### Records for the exercise
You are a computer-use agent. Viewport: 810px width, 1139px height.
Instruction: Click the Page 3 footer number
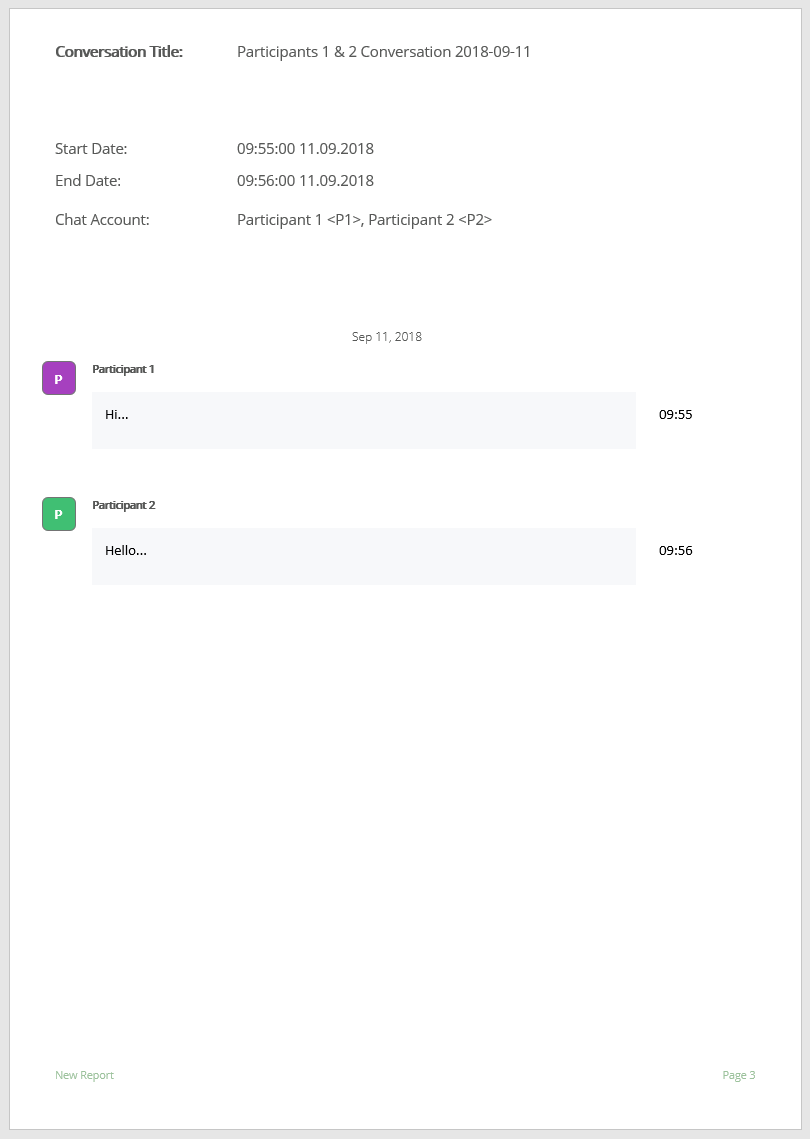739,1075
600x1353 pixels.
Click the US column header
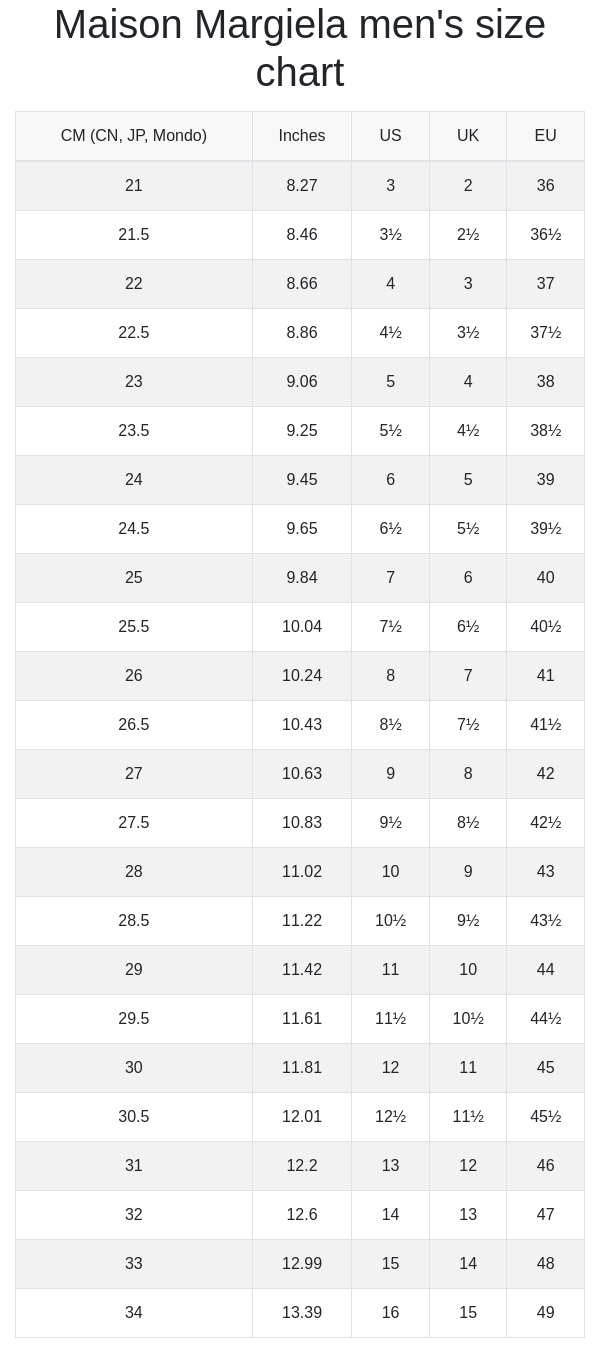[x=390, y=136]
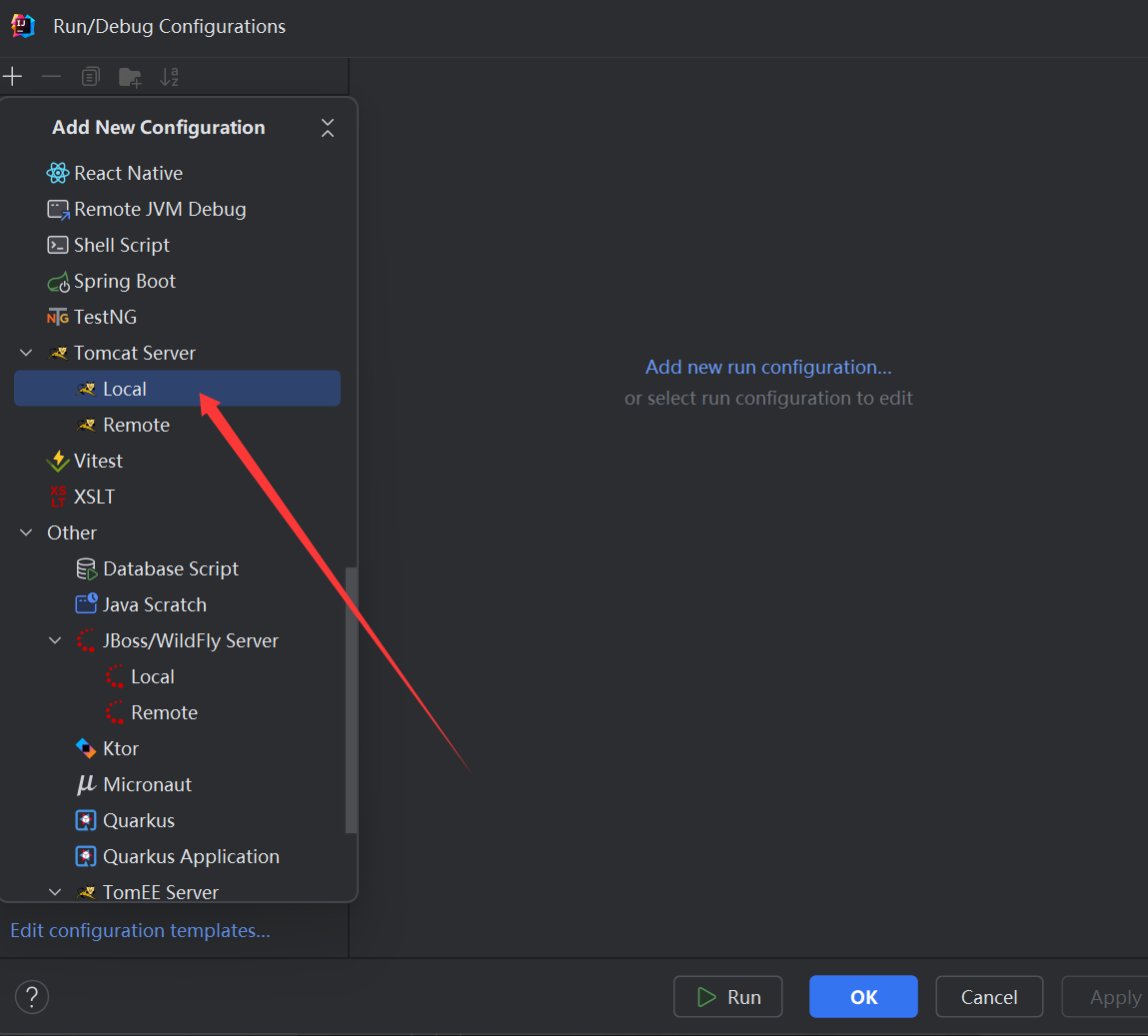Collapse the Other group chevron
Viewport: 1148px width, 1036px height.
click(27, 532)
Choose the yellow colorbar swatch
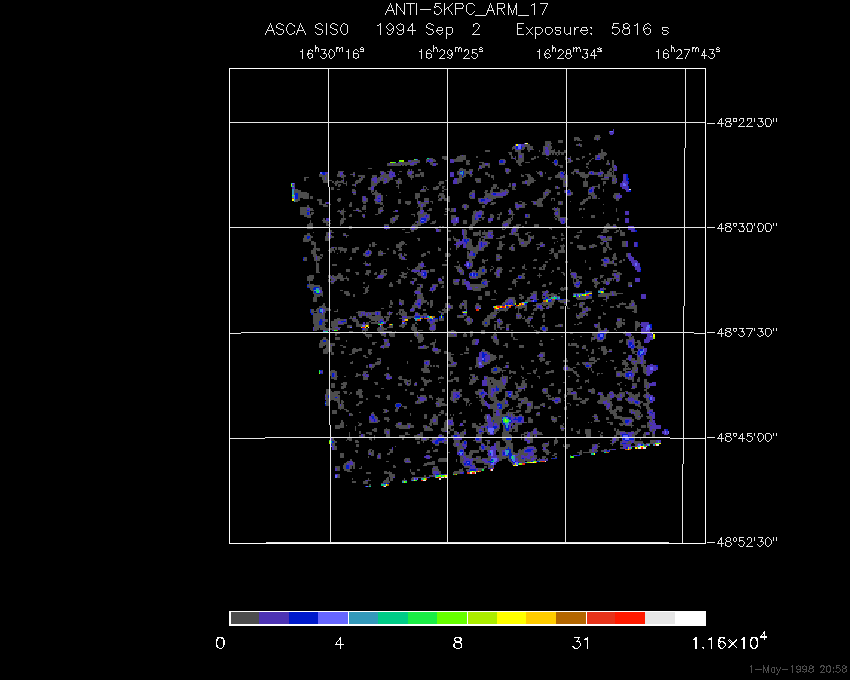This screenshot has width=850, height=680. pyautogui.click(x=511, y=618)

---

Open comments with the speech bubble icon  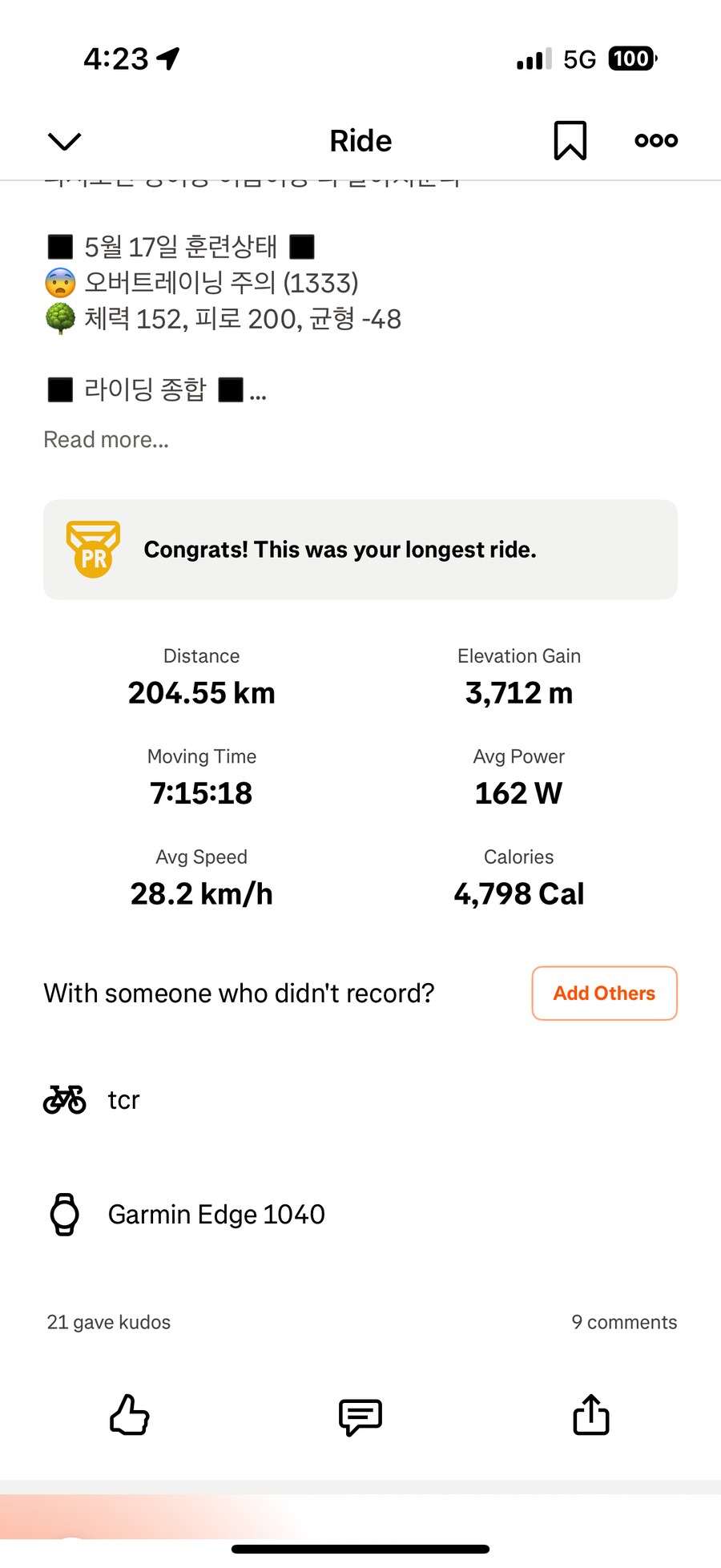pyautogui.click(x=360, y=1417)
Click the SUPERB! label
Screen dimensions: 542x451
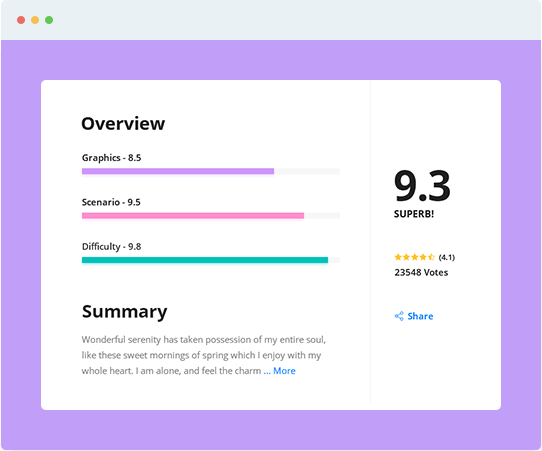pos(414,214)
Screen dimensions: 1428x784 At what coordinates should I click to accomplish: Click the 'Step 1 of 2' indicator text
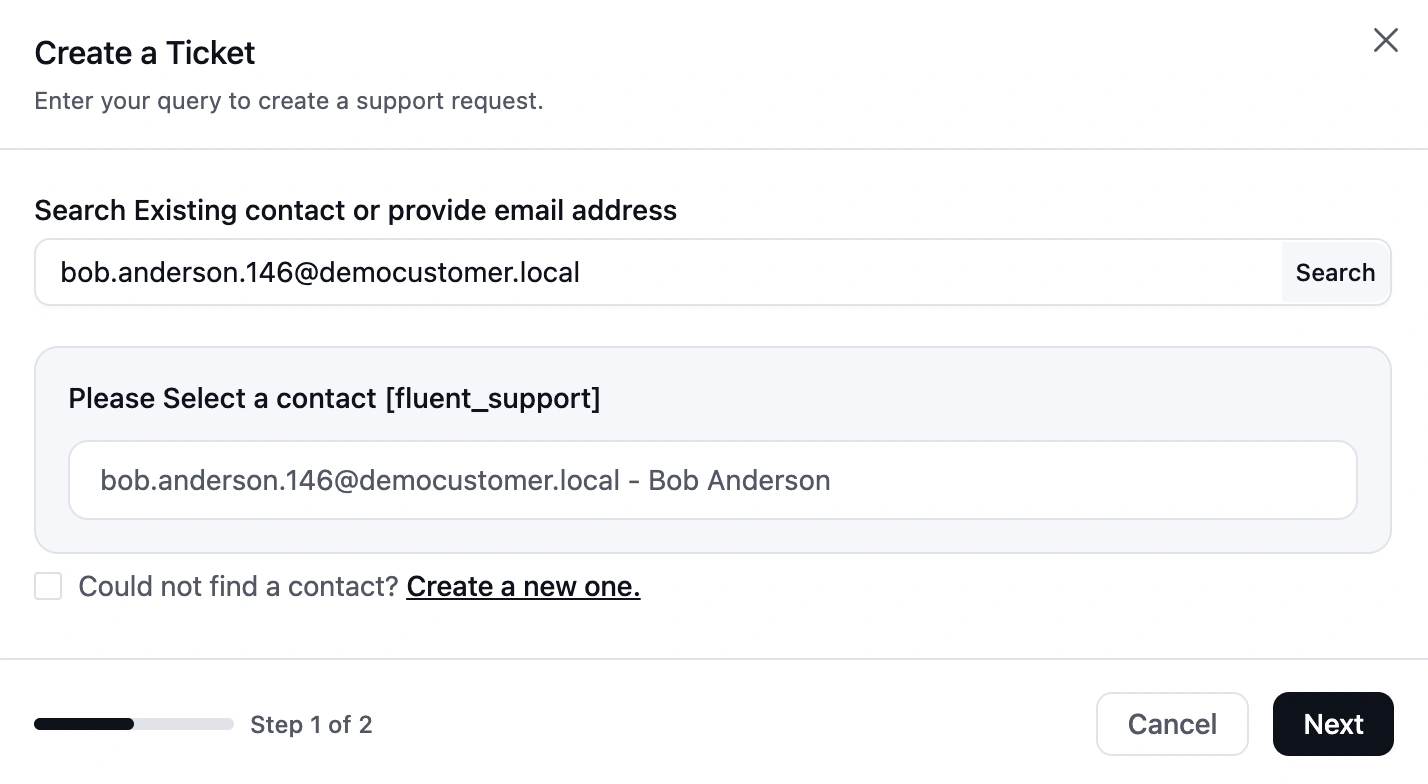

### The problem
What you write out is the stretch of entries from the line containing "Click the SUPERB! label" to the line containing "Screen dimensions: 1428x784", word for word, with both end lines and no pictures.

### Written answer
Click the SUPERB! label
Screen dimensions: 542x451
pos(414,214)
Screen dimensions: 1428x784 At what coordinates should I click to accomplish: Click the 'Step 1 of 2' indicator text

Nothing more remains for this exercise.